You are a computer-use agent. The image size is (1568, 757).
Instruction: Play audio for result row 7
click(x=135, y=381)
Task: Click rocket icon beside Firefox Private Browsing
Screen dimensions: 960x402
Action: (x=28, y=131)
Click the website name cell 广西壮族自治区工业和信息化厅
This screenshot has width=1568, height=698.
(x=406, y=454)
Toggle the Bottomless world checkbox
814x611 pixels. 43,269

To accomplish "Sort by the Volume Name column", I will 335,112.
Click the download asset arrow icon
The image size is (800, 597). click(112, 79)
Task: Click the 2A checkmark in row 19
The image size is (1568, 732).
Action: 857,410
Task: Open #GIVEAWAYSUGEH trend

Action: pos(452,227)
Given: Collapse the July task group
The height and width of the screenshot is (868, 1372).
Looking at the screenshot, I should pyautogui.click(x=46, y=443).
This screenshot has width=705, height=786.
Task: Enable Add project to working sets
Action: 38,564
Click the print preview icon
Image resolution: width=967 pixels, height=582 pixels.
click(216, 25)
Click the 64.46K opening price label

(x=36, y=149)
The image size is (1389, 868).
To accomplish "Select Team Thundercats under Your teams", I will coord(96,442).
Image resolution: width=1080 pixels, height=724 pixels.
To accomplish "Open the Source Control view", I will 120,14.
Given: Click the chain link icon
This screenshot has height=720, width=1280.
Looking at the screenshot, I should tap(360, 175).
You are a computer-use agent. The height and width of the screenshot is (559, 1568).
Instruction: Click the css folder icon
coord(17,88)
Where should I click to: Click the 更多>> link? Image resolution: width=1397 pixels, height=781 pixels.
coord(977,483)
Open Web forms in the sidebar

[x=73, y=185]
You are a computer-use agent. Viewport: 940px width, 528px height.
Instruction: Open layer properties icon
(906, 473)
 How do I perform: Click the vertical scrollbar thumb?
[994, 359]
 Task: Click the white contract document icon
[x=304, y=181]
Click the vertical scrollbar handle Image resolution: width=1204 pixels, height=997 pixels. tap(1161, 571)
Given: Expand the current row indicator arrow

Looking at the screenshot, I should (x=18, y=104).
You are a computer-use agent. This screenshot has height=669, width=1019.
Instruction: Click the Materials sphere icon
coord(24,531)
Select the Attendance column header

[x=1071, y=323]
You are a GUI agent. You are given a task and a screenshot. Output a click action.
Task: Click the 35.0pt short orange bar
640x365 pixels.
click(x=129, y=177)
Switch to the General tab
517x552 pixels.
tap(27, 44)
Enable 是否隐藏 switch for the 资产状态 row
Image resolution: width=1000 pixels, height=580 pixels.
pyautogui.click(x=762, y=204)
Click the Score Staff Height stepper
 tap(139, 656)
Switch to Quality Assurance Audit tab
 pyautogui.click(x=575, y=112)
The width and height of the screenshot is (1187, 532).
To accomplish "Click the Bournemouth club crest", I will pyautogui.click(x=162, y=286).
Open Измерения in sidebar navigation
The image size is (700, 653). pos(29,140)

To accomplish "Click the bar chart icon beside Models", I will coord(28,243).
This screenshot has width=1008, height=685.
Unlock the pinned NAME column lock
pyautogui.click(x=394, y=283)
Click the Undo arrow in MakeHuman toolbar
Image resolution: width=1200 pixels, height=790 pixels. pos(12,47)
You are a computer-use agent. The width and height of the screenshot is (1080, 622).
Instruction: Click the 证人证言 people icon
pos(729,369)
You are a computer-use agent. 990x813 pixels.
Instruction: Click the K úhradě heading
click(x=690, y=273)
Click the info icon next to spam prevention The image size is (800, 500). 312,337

_ _ _

Requirement. Every entry above has to be returned exactly as written.

Written solution.
You are a computer-use agent. The image size is (1568, 757).
Instruction: Play audio for result row 7
click(x=135, y=381)
Task: Click rocket icon beside Firefox Private Browsing
Screen dimensions: 960x402
Action: (x=28, y=131)
Click the website name cell 广西壮族自治区工业和信息化厅
This screenshot has width=1568, height=698.
(x=406, y=454)
Toggle the Bottomless world checkbox
814x611 pixels. 43,269

To accomplish "Sort by the Volume Name column", I will 335,112.
Click the download asset arrow icon
The image size is (800, 597). click(112, 79)
Task: Click the 2A checkmark in row 19
The image size is (1568, 732).
Action: 857,410
Task: Open #GIVEAWAYSUGEH trend

Action: pos(452,227)
Given: Collapse the July task group
The height and width of the screenshot is (868, 1372).
Looking at the screenshot, I should pyautogui.click(x=46, y=443).
This screenshot has width=705, height=786.
Task: Enable Add project to working sets
Action: 38,564
Click the print preview icon
Image resolution: width=967 pixels, height=582 pixels.
click(216, 25)
Click the 64.46K opening price label

(x=36, y=149)
The image size is (1389, 868).
To accomplish "Select Team Thundercats under Your teams", I will coord(96,442).
Image resolution: width=1080 pixels, height=724 pixels.
To accomplish "Open the Source Control view", I will 120,14.
Given: Click the chain link icon
This screenshot has height=720, width=1280.
Looking at the screenshot, I should tap(360, 175).
You are a computer-use agent. The height and width of the screenshot is (559, 1568).
Instruction: Click the css folder icon
coord(17,88)
Where should I click to: Click the 更多>> link? Image resolution: width=1397 pixels, height=781 pixels.
coord(977,483)
Open Web forms in the sidebar

[x=73, y=185]
You are a computer-use agent. Viewport: 940px width, 528px height.
Instruction: Open layer properties icon
(906, 473)
 How do I perform: Click the vertical scrollbar thumb?
[994, 359]
 Task: Click the white contract document icon
[x=304, y=181]
Click the vertical scrollbar handle Image resolution: width=1204 pixels, height=997 pixels. tap(1161, 571)
Given: Expand the current row indicator arrow

Looking at the screenshot, I should (x=18, y=104).
You are a computer-use agent. This screenshot has height=669, width=1019.
Instruction: Click the Materials sphere icon
coord(24,531)
Select the Attendance column header

[x=1071, y=323]
You are a GUI agent. You are given a task and a screenshot. Output a click action.
Task: Click the 35.0pt short orange bar
640x365 pixels.
click(x=129, y=177)
Switch to the General tab
517x552 pixels.
tap(27, 44)
Enable 是否隐藏 switch for the 资产状态 row
Image resolution: width=1000 pixels, height=580 pixels.
pyautogui.click(x=762, y=204)
Click the Score Staff Height stepper
 tap(139, 656)
Switch to Quality Assurance Audit tab
 pyautogui.click(x=575, y=112)
The width and height of the screenshot is (1187, 532).
To accomplish "Click the Bournemouth club crest", I will pyautogui.click(x=162, y=286).
Open Измерения in sidebar navigation
The image size is (700, 653). pos(29,140)

To accomplish "Click the bar chart icon beside Models", I will coord(28,243).
This screenshot has width=1008, height=685.
Unlock the pinned NAME column lock
pyautogui.click(x=394, y=283)
Click the Undo arrow in MakeHuman toolbar
Image resolution: width=1200 pixels, height=790 pixels. pos(12,47)
You are a computer-use agent. The width and height of the screenshot is (1080, 622).
Instruction: Click the 证人证言 people icon
pos(729,369)
You are a computer-use agent. 990x813 pixels.
Instruction: Click the K úhradě heading
click(x=690, y=273)
Click the info icon next to spam prevention The image size is (800, 500). 312,337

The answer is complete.